[Opening Material for this exercise section]

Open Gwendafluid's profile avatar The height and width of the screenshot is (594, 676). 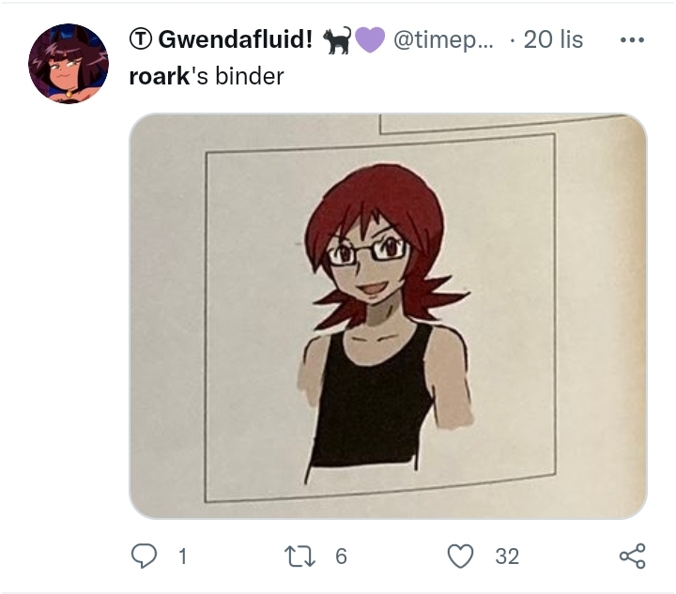point(69,64)
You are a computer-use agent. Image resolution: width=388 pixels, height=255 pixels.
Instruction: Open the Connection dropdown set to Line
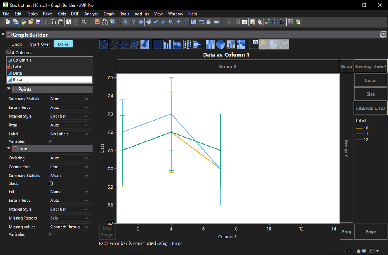coord(70,167)
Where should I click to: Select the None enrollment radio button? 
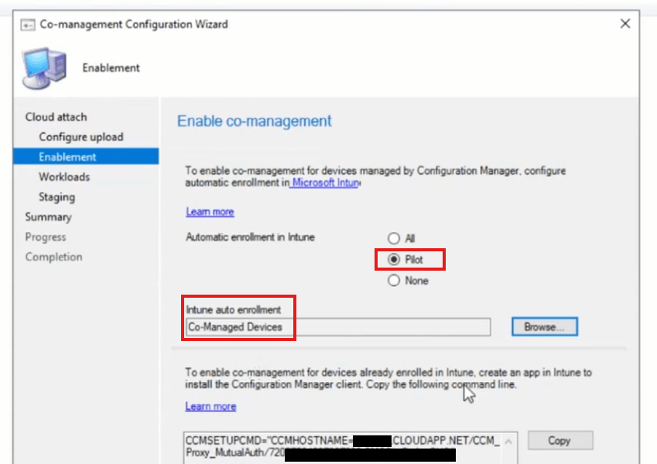pos(393,281)
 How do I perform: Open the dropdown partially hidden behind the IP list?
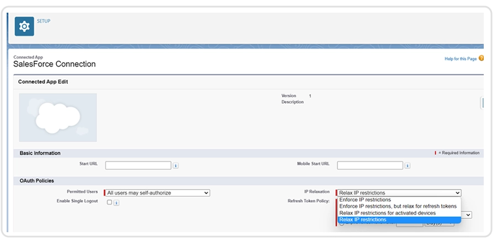pyautogui.click(x=467, y=215)
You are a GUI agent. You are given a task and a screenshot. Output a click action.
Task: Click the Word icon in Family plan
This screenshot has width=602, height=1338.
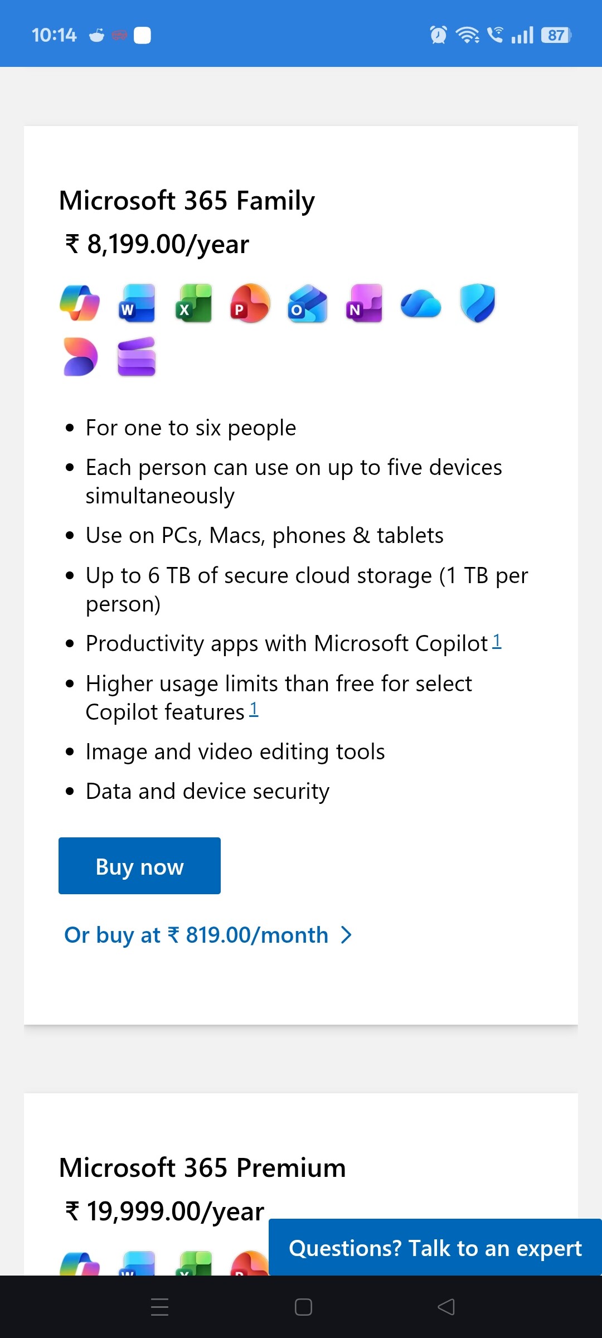point(137,303)
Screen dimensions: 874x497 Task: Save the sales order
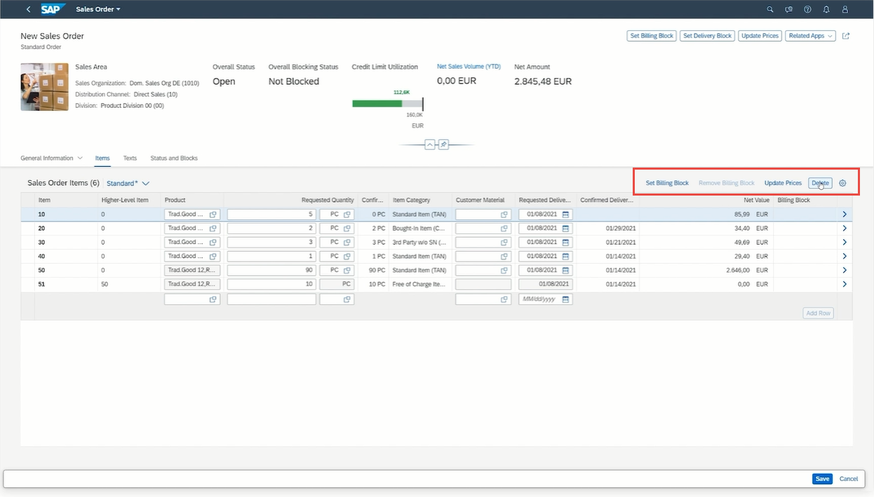point(821,479)
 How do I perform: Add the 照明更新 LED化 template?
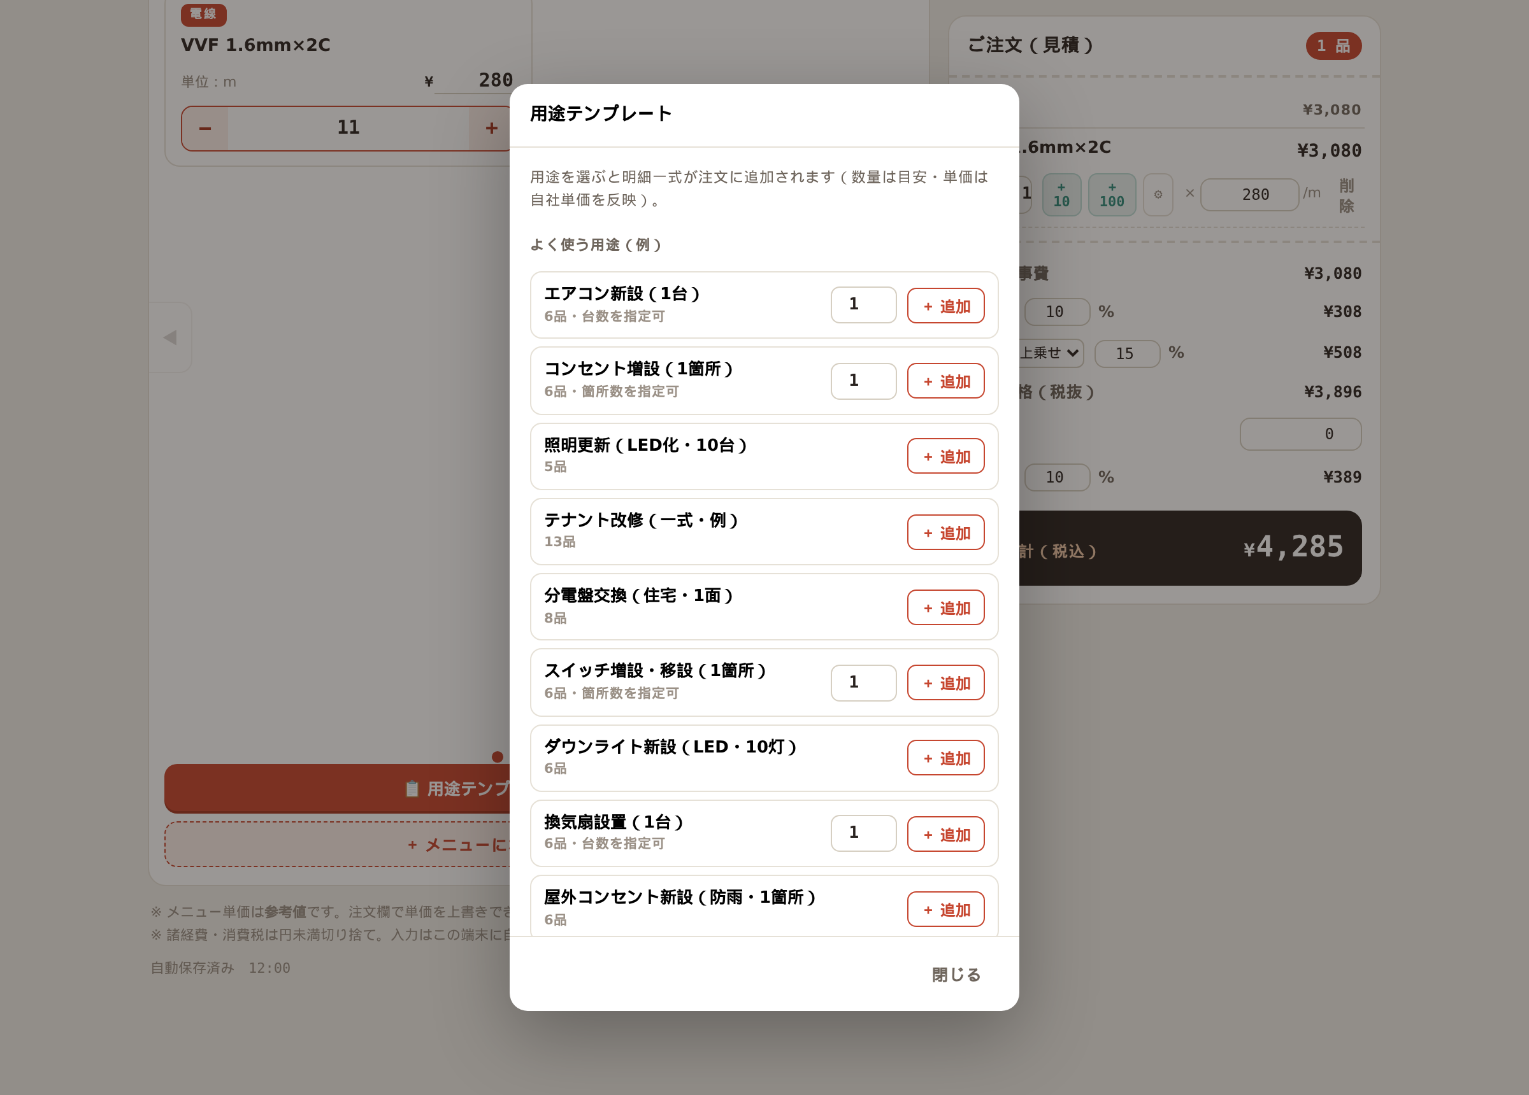coord(945,456)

[Closing Material for this exercise section]

Exercise aim
Give again, exactly as written above, every line from the one holding "Where should I" to the one holding "You are a GUI", with both ends kept and the pictures left out.

Final answer
Where should I click to: Select the None enrollment radio button? 
pos(393,281)
 How do I perform: Open the dropdown partially hidden behind the IP list?
pyautogui.click(x=467, y=215)
You are a GUI agent. You are given a task and a screenshot. Output a click action.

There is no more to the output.